─── RECORDS TO USE ───

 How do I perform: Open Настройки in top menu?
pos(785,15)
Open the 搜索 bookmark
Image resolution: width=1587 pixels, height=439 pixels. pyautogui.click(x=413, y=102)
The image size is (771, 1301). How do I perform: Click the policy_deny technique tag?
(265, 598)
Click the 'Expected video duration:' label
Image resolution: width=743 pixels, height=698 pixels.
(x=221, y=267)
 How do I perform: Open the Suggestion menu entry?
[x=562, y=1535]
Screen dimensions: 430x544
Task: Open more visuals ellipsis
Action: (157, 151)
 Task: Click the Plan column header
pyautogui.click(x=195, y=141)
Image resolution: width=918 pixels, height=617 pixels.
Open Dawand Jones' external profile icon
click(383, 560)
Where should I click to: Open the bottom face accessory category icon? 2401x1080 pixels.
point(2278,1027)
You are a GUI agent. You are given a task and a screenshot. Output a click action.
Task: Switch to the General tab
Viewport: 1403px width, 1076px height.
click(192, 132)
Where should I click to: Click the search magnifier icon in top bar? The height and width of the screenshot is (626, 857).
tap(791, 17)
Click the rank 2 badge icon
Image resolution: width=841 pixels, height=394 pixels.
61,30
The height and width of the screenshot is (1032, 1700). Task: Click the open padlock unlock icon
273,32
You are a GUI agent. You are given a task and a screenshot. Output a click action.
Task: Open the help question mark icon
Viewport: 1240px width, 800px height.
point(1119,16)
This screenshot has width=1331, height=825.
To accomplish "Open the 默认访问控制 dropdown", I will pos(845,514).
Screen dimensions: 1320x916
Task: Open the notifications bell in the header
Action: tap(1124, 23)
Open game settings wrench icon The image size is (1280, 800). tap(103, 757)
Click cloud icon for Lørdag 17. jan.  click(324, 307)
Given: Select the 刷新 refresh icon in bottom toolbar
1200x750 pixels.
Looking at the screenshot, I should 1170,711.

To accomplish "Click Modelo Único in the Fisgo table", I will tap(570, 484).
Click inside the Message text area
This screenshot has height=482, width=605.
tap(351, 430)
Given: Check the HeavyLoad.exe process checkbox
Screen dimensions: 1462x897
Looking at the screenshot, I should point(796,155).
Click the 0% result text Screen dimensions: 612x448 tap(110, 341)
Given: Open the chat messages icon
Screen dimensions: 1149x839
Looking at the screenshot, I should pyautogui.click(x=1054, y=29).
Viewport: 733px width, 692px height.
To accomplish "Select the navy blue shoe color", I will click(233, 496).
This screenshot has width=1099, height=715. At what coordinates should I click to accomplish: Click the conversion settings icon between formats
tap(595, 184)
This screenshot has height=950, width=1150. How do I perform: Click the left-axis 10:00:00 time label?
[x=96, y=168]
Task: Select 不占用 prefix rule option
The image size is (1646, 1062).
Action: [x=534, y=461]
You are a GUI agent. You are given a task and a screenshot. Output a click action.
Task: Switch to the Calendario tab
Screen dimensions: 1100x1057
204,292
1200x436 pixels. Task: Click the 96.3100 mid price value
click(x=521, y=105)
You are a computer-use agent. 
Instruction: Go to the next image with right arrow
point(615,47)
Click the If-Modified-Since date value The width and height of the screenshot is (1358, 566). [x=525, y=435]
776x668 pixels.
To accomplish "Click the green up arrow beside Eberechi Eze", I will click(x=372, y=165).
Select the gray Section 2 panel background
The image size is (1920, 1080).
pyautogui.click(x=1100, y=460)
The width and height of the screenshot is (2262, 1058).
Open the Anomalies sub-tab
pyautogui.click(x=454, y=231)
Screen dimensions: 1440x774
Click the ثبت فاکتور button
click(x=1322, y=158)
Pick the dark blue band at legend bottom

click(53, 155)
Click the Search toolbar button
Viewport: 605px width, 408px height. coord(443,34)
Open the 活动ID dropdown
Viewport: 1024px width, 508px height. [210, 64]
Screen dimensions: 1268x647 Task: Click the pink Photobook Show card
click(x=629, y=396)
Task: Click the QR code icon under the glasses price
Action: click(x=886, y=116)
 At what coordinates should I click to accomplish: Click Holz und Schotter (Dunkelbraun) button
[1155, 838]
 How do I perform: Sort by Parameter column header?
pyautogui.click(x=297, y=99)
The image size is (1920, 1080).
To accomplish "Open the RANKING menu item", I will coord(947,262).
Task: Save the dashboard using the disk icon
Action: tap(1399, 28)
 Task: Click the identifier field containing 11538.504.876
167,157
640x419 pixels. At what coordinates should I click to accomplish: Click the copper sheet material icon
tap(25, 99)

───

* _PROBLEM_: Copy out all the entries shown above, character for character.

* _RESPONSE_:
 How do I perform: Open Настройки in top menu?
pos(785,15)
Open the 搜索 bookmark
Image resolution: width=1587 pixels, height=439 pixels. pyautogui.click(x=413, y=102)
The image size is (771, 1301). How do I perform: Click the policy_deny technique tag?
(265, 598)
Click the 'Expected video duration:' label
Image resolution: width=743 pixels, height=698 pixels.
(x=221, y=267)
 How do I perform: Open the Suggestion menu entry?
[x=562, y=1535]
Screen dimensions: 430x544
Task: Open more visuals ellipsis
Action: (157, 151)
 Task: Click the Plan column header
pyautogui.click(x=195, y=141)
Image resolution: width=918 pixels, height=617 pixels.
Open Dawand Jones' external profile icon
click(383, 560)
Where should I click to: Open the bottom face accessory category icon? 2401x1080 pixels.
point(2278,1027)
You are a GUI agent. You are given a task and a screenshot. Output a click action.
Task: Switch to the General tab
Viewport: 1403px width, 1076px height.
click(192, 132)
Where should I click to: Click the search magnifier icon in top bar? The height and width of the screenshot is (626, 857).
tap(791, 17)
Click the rank 2 badge icon
Image resolution: width=841 pixels, height=394 pixels.
61,30
The height and width of the screenshot is (1032, 1700). Task: Click the open padlock unlock icon
273,32
You are a GUI agent. You are given a task and a screenshot. Output a click action.
Task: Open the help question mark icon
Viewport: 1240px width, 800px height.
point(1119,16)
This screenshot has width=1331, height=825.
To accomplish "Open the 默认访问控制 dropdown", I will pos(845,514).
Screen dimensions: 1320x916
Task: Open the notifications bell in the header
Action: tap(1124, 23)
Open game settings wrench icon The image size is (1280, 800). tap(103, 757)
Click cloud icon for Lørdag 17. jan.  click(324, 307)
Given: Select the 刷新 refresh icon in bottom toolbar
1200x750 pixels.
Looking at the screenshot, I should 1170,711.

To accomplish "Click Modelo Único in the Fisgo table", I will tap(570, 484).
Click inside the Message text area
This screenshot has height=482, width=605.
tap(351, 430)
Given: Check the HeavyLoad.exe process checkbox
Screen dimensions: 1462x897
Looking at the screenshot, I should point(796,155).
Click the 0% result text Screen dimensions: 612x448 tap(110, 341)
Given: Open the chat messages icon
Screen dimensions: 1149x839
Looking at the screenshot, I should pyautogui.click(x=1054, y=29).
Viewport: 733px width, 692px height.
To accomplish "Select the navy blue shoe color", I will click(233, 496).
This screenshot has width=1099, height=715. At what coordinates should I click to accomplish: Click the conversion settings icon between formats
tap(595, 184)
This screenshot has height=950, width=1150. How do I perform: Click the left-axis 10:00:00 time label?
[x=96, y=168]
Task: Select 不占用 prefix rule option
The image size is (1646, 1062).
Action: [x=534, y=461]
You are a GUI agent. You are given a task and a screenshot. Output a click action.
Task: Switch to the Calendario tab
Screen dimensions: 1100x1057
204,292
1200x436 pixels. Task: Click the 96.3100 mid price value
click(x=521, y=105)
You are a computer-use agent. 
Instruction: Go to the next image with right arrow
point(615,47)
Click the If-Modified-Since date value The width and height of the screenshot is (1358, 566). [x=525, y=435]
776x668 pixels.
To accomplish "Click the green up arrow beside Eberechi Eze", I will click(x=372, y=165).
Select the gray Section 2 panel background
The image size is (1920, 1080).
pyautogui.click(x=1100, y=460)
The width and height of the screenshot is (2262, 1058).
Open the Anomalies sub-tab
pyautogui.click(x=454, y=231)
Screen dimensions: 1440x774
Click the ثبت فاکتور button
click(x=1322, y=158)
Pick the dark blue band at legend bottom

click(53, 155)
Click the Search toolbar button
Viewport: 605px width, 408px height. coord(443,34)
Open the 活动ID dropdown
Viewport: 1024px width, 508px height. [210, 64]
Screen dimensions: 1268x647 Task: Click the pink Photobook Show card
click(x=629, y=396)
Task: Click the QR code icon under the glasses price
Action: click(x=886, y=116)
 At what coordinates should I click to accomplish: Click Holz und Schotter (Dunkelbraun) button
[1155, 838]
 How do I perform: Sort by Parameter column header?
pyautogui.click(x=297, y=99)
The image size is (1920, 1080).
To accomplish "Open the RANKING menu item", I will coord(947,262).
Task: Save the dashboard using the disk icon
Action: tap(1399, 28)
 Task: Click the identifier field containing 11538.504.876
167,157
640x419 pixels. At what coordinates should I click to accomplish: Click the copper sheet material icon
tap(25, 99)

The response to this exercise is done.